Task statement: Locate every line in the entries below that contains the word "perform" and copy each of those lines out in full.

Provided data:

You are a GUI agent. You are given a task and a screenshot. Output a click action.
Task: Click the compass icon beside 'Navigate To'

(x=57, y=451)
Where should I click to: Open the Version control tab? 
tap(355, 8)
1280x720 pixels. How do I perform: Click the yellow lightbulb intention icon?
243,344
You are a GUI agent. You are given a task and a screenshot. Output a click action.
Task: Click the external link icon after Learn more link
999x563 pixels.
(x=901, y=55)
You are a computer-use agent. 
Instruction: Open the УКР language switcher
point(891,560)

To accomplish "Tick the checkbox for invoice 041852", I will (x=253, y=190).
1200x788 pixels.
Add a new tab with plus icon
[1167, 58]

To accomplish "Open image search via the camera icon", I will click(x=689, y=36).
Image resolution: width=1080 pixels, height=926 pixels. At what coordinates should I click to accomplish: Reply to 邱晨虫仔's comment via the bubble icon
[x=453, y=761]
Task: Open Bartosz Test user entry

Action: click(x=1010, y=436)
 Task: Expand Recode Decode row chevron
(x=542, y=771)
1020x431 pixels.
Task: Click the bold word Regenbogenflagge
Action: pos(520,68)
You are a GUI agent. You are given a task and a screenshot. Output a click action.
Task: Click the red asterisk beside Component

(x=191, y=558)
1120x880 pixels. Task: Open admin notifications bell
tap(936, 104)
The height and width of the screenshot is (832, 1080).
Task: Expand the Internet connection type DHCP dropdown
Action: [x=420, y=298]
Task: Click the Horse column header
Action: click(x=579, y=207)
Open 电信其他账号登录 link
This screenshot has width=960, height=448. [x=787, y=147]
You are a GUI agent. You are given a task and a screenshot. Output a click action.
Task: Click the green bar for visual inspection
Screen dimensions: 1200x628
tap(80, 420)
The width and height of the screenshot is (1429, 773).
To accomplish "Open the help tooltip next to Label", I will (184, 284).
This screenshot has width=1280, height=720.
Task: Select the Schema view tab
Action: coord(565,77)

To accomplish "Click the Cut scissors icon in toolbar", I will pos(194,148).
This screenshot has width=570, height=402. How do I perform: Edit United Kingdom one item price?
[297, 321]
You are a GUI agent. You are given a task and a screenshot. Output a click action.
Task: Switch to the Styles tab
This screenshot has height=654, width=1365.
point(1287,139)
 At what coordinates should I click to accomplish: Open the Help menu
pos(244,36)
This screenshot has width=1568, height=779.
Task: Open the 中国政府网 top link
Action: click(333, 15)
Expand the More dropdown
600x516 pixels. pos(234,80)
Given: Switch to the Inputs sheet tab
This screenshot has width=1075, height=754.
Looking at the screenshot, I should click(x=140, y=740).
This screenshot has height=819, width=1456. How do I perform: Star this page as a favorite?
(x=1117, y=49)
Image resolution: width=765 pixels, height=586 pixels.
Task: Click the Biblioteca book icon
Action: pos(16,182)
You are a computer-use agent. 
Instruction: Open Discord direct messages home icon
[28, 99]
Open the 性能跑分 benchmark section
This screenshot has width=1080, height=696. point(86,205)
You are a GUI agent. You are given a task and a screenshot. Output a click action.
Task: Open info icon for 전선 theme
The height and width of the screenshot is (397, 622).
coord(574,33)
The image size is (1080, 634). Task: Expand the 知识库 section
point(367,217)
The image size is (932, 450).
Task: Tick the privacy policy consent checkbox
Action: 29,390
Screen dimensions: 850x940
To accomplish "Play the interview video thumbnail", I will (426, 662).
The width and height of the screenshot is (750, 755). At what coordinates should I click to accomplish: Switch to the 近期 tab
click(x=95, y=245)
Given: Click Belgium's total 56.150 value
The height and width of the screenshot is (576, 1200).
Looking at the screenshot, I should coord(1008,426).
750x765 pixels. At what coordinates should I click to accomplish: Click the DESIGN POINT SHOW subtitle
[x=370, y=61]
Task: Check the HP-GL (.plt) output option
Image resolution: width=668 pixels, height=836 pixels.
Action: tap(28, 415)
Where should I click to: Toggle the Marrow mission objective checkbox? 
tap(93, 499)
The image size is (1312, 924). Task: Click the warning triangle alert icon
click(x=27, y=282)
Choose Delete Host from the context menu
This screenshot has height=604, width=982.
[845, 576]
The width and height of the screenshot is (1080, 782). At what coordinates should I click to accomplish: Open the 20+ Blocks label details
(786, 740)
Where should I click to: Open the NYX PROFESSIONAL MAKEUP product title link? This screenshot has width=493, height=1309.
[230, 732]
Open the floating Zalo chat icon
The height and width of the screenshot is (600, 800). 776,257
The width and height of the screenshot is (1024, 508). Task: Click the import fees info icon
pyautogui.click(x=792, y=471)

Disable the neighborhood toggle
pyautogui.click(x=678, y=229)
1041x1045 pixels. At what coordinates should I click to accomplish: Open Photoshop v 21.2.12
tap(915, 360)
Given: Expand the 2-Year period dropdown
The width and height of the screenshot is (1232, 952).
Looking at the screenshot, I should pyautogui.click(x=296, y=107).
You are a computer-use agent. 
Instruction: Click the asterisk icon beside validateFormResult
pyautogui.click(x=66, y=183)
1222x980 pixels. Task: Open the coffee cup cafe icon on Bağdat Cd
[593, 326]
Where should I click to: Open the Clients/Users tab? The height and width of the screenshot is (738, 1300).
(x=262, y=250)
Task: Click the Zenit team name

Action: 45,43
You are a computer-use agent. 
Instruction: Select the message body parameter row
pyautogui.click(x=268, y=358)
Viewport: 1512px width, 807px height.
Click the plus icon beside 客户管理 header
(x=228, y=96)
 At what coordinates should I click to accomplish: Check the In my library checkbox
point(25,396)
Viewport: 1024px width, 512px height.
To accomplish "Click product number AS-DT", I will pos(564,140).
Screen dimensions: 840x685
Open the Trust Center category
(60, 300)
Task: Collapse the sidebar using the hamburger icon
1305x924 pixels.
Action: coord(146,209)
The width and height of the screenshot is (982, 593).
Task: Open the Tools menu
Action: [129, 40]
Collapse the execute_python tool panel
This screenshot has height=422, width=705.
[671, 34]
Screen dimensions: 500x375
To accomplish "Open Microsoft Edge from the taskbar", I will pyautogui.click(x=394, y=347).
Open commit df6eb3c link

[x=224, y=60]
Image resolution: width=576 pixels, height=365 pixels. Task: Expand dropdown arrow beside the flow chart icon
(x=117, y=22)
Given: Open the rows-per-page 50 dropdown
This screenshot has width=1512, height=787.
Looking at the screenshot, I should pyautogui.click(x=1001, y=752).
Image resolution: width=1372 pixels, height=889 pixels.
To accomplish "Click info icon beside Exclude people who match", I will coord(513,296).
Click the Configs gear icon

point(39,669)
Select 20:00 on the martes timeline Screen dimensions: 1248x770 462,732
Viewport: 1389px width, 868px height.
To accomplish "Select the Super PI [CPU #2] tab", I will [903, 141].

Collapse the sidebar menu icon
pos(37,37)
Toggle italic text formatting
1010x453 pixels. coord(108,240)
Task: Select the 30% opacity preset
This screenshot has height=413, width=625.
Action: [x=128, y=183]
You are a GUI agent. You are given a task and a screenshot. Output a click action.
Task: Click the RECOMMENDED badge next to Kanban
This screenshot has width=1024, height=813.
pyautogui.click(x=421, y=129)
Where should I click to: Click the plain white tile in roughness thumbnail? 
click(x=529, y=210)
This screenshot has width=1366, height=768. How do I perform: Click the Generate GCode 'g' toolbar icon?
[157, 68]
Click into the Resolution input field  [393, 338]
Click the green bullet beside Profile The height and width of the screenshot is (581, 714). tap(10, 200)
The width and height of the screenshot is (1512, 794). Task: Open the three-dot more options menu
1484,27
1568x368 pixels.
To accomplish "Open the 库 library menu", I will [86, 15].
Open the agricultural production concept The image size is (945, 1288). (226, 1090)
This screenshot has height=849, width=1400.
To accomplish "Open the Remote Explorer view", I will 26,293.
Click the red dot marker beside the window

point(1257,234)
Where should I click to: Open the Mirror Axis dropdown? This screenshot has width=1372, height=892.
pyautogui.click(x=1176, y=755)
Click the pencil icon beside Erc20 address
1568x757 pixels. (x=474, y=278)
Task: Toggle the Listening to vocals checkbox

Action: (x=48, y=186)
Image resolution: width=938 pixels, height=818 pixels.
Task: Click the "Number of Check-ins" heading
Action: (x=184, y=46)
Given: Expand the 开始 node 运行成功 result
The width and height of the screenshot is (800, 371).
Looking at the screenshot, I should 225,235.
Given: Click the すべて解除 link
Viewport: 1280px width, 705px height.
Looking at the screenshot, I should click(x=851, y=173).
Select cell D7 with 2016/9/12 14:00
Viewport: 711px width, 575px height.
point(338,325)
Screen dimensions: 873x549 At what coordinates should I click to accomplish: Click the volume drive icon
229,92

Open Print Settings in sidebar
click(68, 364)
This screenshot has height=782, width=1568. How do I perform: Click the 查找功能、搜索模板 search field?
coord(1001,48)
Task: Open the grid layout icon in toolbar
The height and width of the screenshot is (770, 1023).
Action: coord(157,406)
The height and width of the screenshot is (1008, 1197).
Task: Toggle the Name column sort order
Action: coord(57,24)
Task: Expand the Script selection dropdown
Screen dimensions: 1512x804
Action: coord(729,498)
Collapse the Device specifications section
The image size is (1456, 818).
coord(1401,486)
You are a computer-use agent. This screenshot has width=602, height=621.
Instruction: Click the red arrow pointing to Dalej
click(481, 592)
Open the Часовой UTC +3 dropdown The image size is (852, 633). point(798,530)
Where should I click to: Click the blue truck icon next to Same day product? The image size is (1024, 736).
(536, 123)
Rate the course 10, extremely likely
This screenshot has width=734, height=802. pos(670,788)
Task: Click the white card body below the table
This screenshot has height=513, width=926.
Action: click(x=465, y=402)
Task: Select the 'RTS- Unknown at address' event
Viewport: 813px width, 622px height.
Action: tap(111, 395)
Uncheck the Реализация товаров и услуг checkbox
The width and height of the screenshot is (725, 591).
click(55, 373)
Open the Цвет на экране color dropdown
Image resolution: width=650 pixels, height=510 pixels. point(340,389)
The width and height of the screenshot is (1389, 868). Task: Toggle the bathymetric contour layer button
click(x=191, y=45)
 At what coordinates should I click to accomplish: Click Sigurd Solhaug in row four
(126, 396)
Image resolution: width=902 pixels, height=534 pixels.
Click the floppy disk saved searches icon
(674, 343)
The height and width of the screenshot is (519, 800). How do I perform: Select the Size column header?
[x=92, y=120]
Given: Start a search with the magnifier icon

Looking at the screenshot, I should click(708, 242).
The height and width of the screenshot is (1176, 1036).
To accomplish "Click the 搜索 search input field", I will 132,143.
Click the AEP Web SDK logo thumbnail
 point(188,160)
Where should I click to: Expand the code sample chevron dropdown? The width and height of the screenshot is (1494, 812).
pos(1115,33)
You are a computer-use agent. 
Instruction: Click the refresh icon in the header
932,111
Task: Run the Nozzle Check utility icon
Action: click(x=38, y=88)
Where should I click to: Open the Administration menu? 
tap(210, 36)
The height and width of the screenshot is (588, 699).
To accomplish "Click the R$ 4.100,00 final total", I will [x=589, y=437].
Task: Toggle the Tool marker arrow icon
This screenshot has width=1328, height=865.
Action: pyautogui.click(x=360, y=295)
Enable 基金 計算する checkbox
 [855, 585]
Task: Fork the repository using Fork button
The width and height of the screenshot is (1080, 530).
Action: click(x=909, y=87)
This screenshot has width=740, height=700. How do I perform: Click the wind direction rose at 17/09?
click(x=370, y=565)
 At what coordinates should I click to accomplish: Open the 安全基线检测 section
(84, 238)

Task result:
1280x720 pixels. How do I perform: Click the yellow lightbulb intention icon?
This screenshot has width=570, height=402. How do I perform: Edit United Kingdom one item price?
This screenshot has height=819, width=1456. How do I perform: Star this page as a favorite?
This screenshot has width=1366, height=768. How do I perform: Click the Generate GCode 'g' toolbar icon?
This screenshot has height=782, width=1568. How do I perform: Click the 查找功能、搜索模板 search field?
The height and width of the screenshot is (519, 800). How do I perform: Select the Size column header?
This screenshot has width=740, height=700. How do I perform: Click the wind direction rose at 17/09?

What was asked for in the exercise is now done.